** Opening Text passage block **
Speaking of, we actually ask that question: “Do you think things in this country are headed in the right direction, or have they gotten off on the wrong track?” And again, it’s moving away from Trump—from 40-55 right track-wrong track two weeks ago, to 37-56 today. Even more concerning to Team Trump is the national map:
How are you going to visit those key seven battlegrounds and argue you’re going to “Keep America Great” when people think things are on the wrong track in Arizona (39 right track-55 wrong track), Florida (41-53), Georgia (41-53), Michigan (39-55), North Carolina (41-53), Pennsylvania (37-47), and Wisconsin (39-55)?
Now, anyone who has tracked Civiqs’ job approval numbers for Trump knows that they barely move. Public opinion is static. Mixing and matching other public polling gives the illusion of movement. (Trump is up three points! He’s down four!) Crappy pollsters accentuate that perception. But in reality, we’re locked in as a country. Think about it: You don’t know anyone who changes her or his mind regularly about Trump. It’s a big deal when anyone changes their mind about Trump.
Our partisan preference has become a deeply ingrained part of our own identities. Geographic polarization makes it even more so. Imagine someone in Manhattan declaring they were now a Trump supporter. His entire social circle would recoil in horror, leaving that individual isolated. Well, the same dynamic plays out in a rural town. It’s tough going against the grain. No one wants to lose their friends or social standing. No one wants to admit that they’ve been living a lie. That’s why conservative media exists—to allow conservatives to step outside reality and continue believing the unbelievable.
So this movement matters:
Yes, it’s a tiny uptick in disapproval, from 44-53 to 43-54. Just two points! But look at how steady that line is. That’s hundreds of thousands of respondents.
Also remember, Republicans are locked-in in support (90-7 approve), and Democrats are locked-in in opposition (95-4 disapprove). Those numbers haven’t moved in ... forever. And they won’t, no matter what. Remember what Trump said? “I could stand in the middle of 5th Avenue and shoot somebody and I wouldn't lose voters.” He was right. He’s actually helped kill thousands in New York and he won’t lose any of his supporters. So that necessarily limits the ability of Trump’s overall numbers to shift.
But check out independents:
That’s a shift from 45-51 approvals to 42-54—a 6-point drop. This line isn’t as steady as the overall line; this is a more erratic population. But again, Trump is already suffering these drops, and we haven’t even seen the full effect of his disastrous coronavirus policy—from the prospect of tens of thousands of new deaths, to the economic devastation the pandemic has already wrought. And it’s not as if his daily airing of grievances is giving him a boost anymore. Quite the opposite.
Six of the seven battleground states are balanced on a razor’s edge, and Georgia has a slight Trump lean. He can’t afford to be losing a single voter in any key state. And yet independents are looking sketchy in all seven of them:
The more orange the state, the higher the disapprovals, and that’s a lot of orange in the battleground states. Trump is losing independents in Arizona 36-60! In Florida it’s 42-54, in Georgia 39-55, in North Carolina 38-59, in Pennsylvania 46-50, and in Wisconsin 44-53. The lone anomaly is Michigan, where Trump is winning independents 49-46—but even that is down from 51-44. Presumably, Michigan independents are more Tea Party-flavored. (Checking in on the 2016 exit polls, and yeah, it tracks. Trump won Michigan independents 52-36 while winning them nationally by only a 46-42 margin.)
Anyway, that’s a lot of words and graphs to show that yes, independents don’t seem to be into Trump’s inaction in the face of our mass death event, and it’s affecting his standing in the key battleground states.
** Closing Text passage block **
** Opening Material shown block **
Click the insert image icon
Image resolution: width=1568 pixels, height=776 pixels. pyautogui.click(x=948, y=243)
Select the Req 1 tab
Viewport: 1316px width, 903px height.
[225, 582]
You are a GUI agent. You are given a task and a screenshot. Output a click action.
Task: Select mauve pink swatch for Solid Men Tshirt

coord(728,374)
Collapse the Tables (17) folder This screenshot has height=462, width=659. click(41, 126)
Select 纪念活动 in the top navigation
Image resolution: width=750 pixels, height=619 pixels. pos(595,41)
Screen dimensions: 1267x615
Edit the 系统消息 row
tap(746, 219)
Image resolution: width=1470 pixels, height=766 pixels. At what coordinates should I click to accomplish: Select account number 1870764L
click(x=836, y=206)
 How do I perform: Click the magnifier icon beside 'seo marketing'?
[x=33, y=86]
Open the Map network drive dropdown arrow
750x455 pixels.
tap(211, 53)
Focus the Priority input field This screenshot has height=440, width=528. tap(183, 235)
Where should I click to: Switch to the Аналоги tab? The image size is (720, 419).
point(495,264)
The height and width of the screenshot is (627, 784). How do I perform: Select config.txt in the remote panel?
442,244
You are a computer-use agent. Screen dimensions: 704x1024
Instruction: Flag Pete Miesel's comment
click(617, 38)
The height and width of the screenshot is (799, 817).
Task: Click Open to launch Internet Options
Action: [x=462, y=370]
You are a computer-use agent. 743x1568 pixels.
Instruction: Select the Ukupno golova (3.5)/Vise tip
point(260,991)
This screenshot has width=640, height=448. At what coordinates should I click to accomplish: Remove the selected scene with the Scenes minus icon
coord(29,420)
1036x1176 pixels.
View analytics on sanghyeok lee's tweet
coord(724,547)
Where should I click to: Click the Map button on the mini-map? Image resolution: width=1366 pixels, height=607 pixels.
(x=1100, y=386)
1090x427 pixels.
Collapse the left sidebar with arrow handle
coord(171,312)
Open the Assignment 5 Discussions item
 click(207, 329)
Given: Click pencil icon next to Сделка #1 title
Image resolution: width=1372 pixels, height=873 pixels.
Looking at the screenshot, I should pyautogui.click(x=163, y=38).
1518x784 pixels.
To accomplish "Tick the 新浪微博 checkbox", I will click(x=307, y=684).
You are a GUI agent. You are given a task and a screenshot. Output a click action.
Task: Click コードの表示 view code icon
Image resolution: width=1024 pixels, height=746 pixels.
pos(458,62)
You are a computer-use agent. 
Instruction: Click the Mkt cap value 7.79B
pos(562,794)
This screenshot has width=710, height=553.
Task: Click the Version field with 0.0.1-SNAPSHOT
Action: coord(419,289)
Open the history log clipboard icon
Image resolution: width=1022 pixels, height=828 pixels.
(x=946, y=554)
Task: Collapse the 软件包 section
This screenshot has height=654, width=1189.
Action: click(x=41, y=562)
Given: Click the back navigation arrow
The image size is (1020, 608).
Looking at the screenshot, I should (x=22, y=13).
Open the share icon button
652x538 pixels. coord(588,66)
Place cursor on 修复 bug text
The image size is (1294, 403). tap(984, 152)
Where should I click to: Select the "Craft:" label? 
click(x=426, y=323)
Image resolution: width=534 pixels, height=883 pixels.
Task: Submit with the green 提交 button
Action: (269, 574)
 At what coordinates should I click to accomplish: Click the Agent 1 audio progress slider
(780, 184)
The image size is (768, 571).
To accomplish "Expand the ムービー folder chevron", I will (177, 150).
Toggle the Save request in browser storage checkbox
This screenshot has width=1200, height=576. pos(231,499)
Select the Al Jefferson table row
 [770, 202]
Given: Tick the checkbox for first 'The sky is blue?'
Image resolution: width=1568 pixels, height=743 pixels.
** Closing Material shown block **
**Assignment:**
Could you turn the paragraph of the poll commentary that begins "The more orange the state" into a short bulleted list that keeps its main facts? The entries have no connection to the poll commentary.

**Answer box:**
- A more orange state means higher disapproval, and the battleground states show a lot of orange.
- Trump trails among independents in Arizona (36-60), Florida (42-54), Georgia (39-55), North Carolina (38-59), Pennsylvania (46-50) and Wisconsin (44-53).
- Michigan is the lone exception: Trump leads independents there 49-46, down from 51-44, possibly because they are more Tea Party-flavored.
- The 2016 exit polls fit that pattern: Trump won Michigan independents 52-36 but won them nationally only 46-42.